**Zitierter Auszug**:
============
OLG Frankfurt vom 19.07.2007 (5 WF 131/07)

Stichworte: Leistungsunfähigkeit, fiktives Einkommen Kausalität, fiktives Einkommen, Leistungsunfähigkeit
Normenkette: ZPO 114 BGB 1603
Orientierungssatz: Die Zurechnung eines fiktiven, das heißt in Wahrheit nicht erzielten Einkommens, erfolgt nur solange, wie sich der Unterhaltsschuldner nicht hinreichend um einen neuen Arbeitsplatz bemüht.

Oberlandesgericht Frankfurt am Main

B E S C H L U S S

In der Familiensache

hat der 5. Senat für Familiensachen des Oberlandesgerichts Frankfurt am Main durch den Richter am Oberlandesgericht Held als Einzelrichter auf die sofortige Beschwerde des Klägers gegen den Beschluss des Amtsgerichts - Familiengericht - Gießen vom 23.02.2007 (Nichtabhilfeentscheidung vom 25.05.2007) am 19.07.2007 beschlossen:

Der angefochtene Beschluss wird abgeändert.

Dem Kläger wird in Abänderung des Prozesskostenhilfebeschlusses des Amtsgerichts vom 10.07.2006 in vollem Umfang Prozesskostenhilfe bewilligt.
============
**Informationen**:
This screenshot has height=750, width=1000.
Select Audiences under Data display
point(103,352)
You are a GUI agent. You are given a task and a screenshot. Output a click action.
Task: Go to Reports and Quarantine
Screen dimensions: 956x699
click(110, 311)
============
**Ziel der Aufgabe**:
Schreiben Sie den Gerichtsbeschluss zur Prozesskostenhilfe nach seinem letzten Satz weiter. Die Zeilen spielen dabei keine Rolle.

**Ergebnis der Aufgabe**:
Gründe:

Das Amtsgericht hat mit dem angefochtenen Beschluss einen Antrag des Klägers, ihm in Abänderung eines Prozesskostenhilfe-Bewilligungsbeschlusses vom 10. Juli 2006 Prozesskostenhilfe in vollem Umfang zu bewilligen (und nicht nur insoweit, als dass er seit Rechtshängigkeit der Klage keinen 346 EUR übersteigenden Unterhalt mehr an die Beklagte zu zahlen hat), abgewiesen. Zwar beziehe der Kläger seit Mai 2006 nur noch Leistungen zur Sicherung des Lebensunterhalts gemäß SGB II und es sei ihm auch zwischenzeitlich ein Grad der Behinderung von 80% gemäß § 69 SGB IX bescheinigt worden. Gleichwohl könne allein auf der Grundlage dieses Vorbringens keine hinreichende Erfolgsaussicht für das weitergehende Abänderungsbegehren des Klägers angenommen werden.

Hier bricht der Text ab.